TASK OBJECTIVE
Write out the records beneath this line exactly as they appear, minus any images.

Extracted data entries
################
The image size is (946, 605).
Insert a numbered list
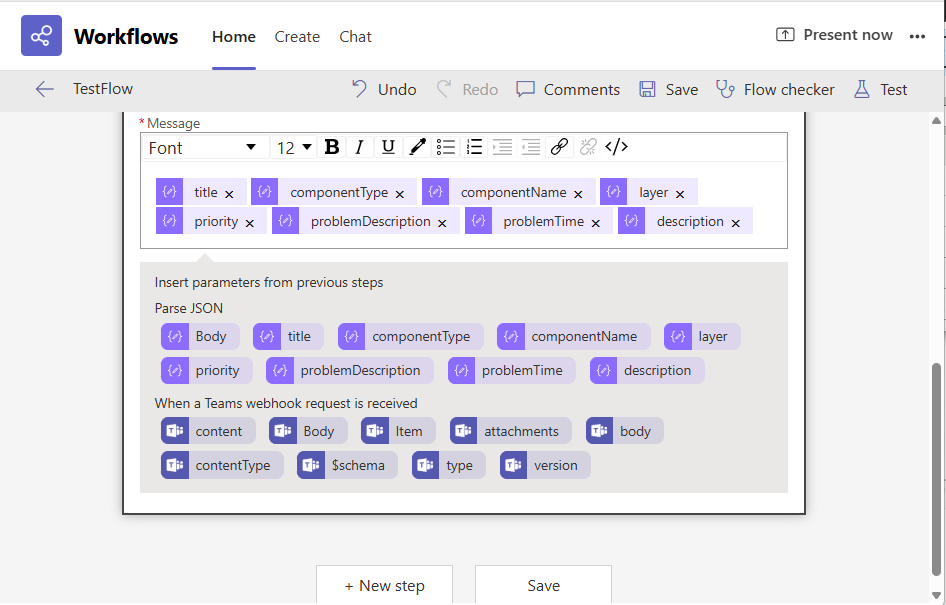click(475, 147)
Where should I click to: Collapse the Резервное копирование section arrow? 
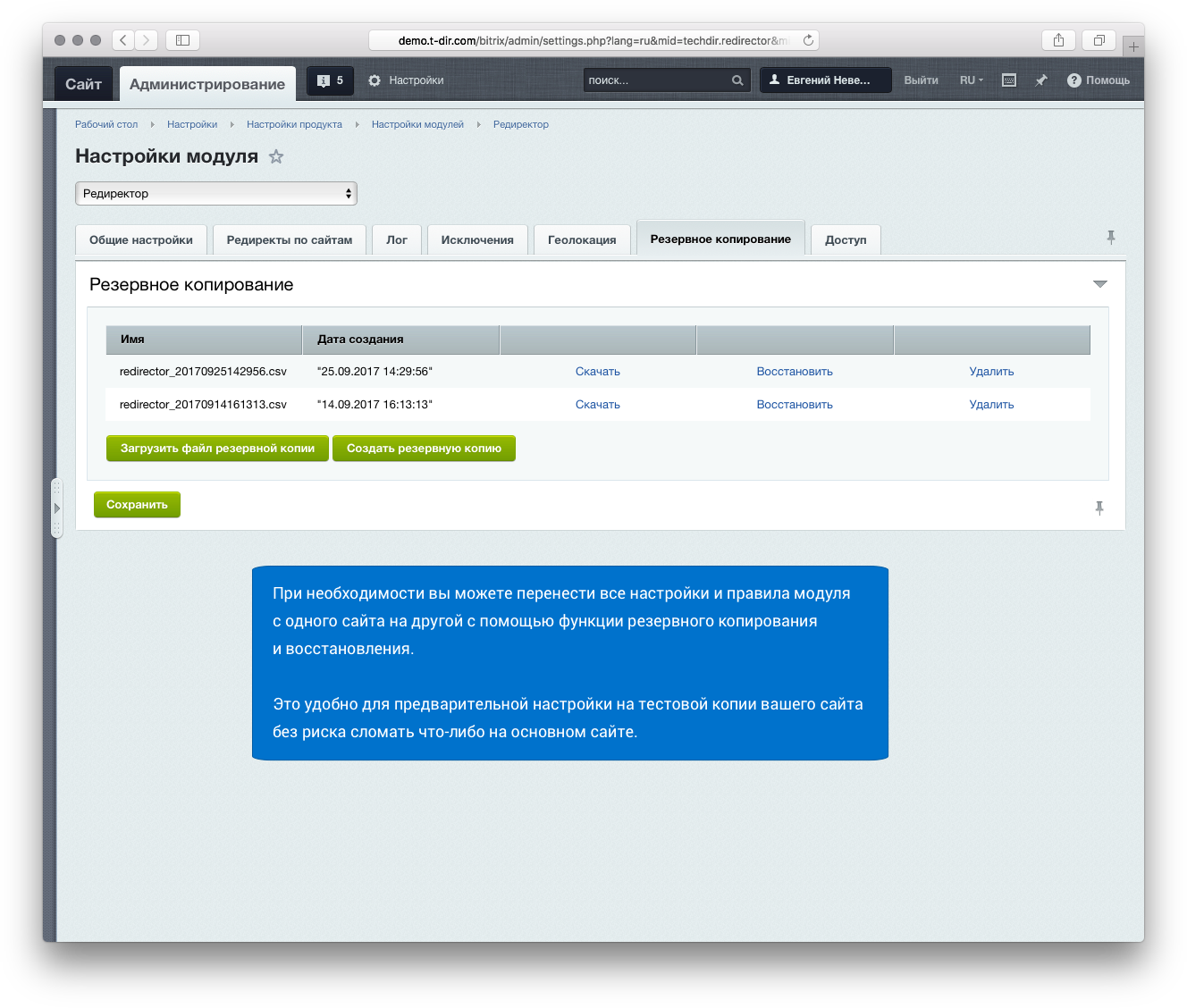1099,284
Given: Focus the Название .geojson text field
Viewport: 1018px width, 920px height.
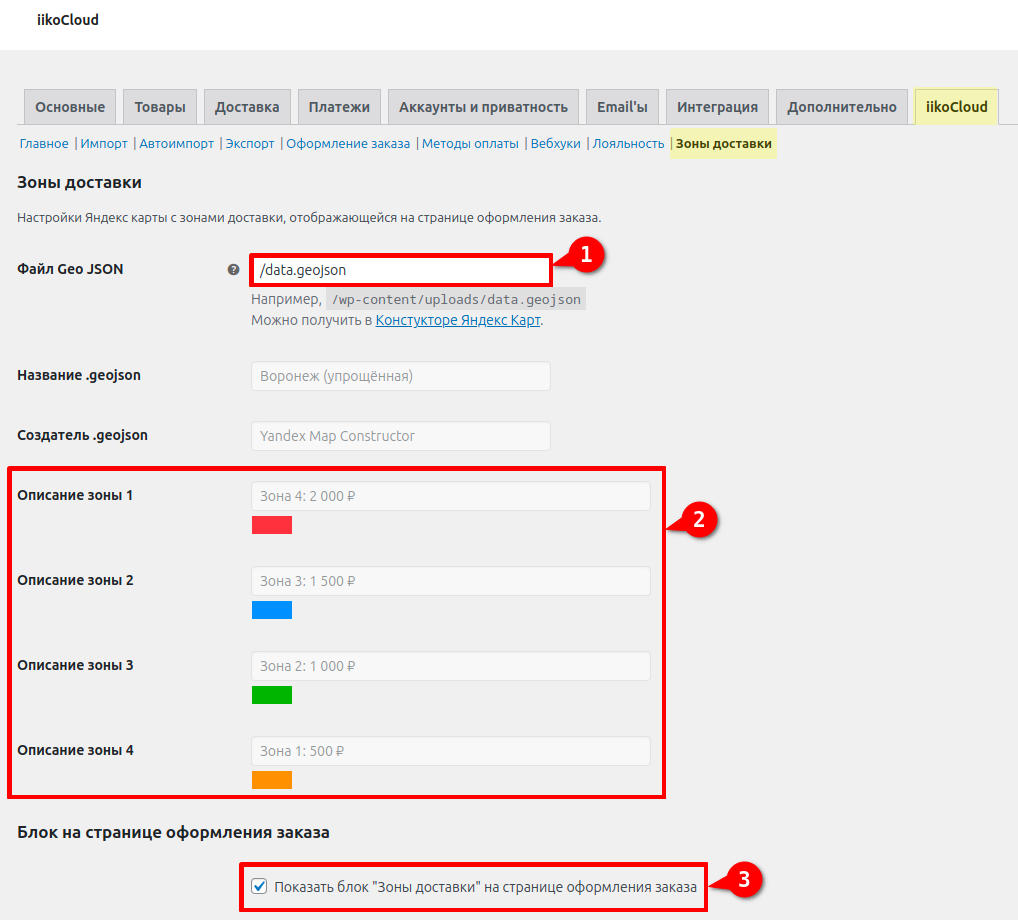Looking at the screenshot, I should (x=400, y=376).
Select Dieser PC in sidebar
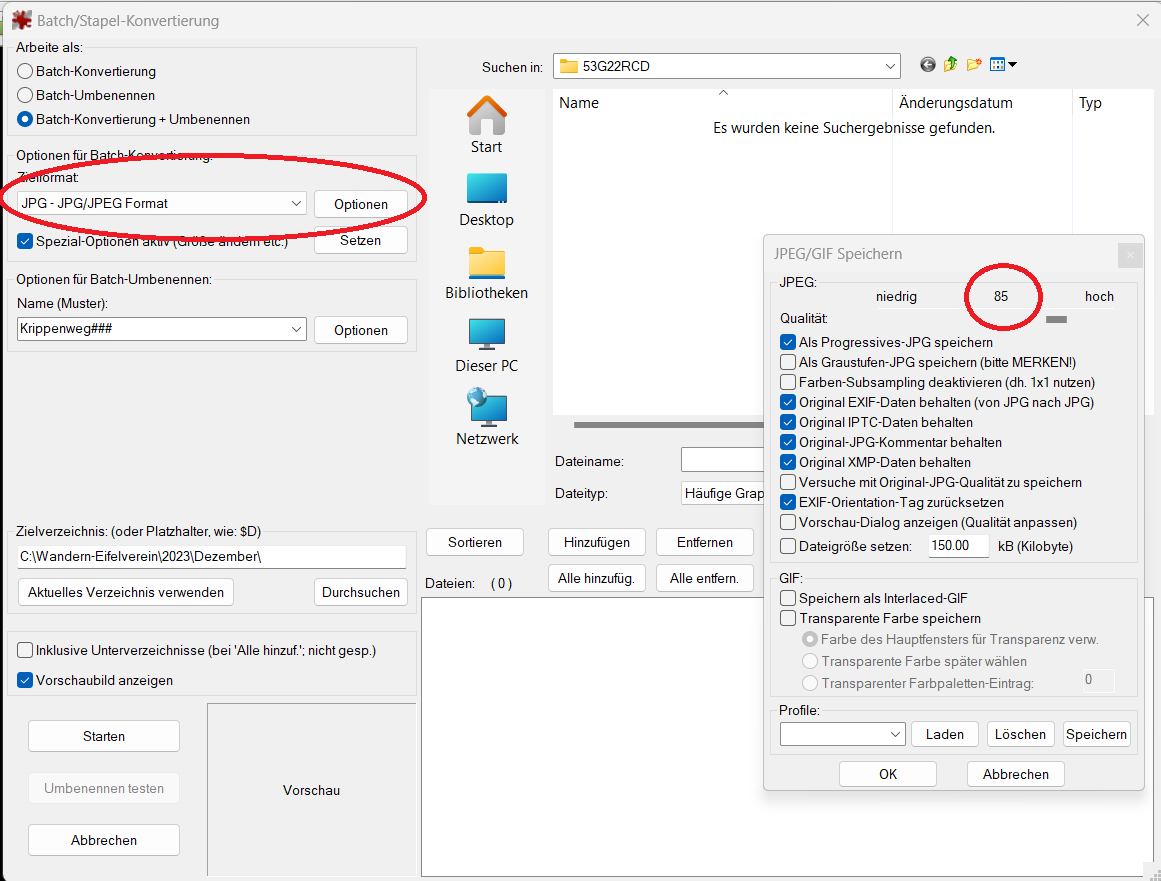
################
RESULT OF THE EXERCISE
The image size is (946, 605).
Insert a numbered list
click(475, 147)
Where should I click to: Collapse the Резервное копирование section arrow? 
1099,284
Given: Focus the Название .geojson text field
Viewport: 1018px width, 920px height.
Looking at the screenshot, I should (x=400, y=376).
Select Dieser PC in sidebar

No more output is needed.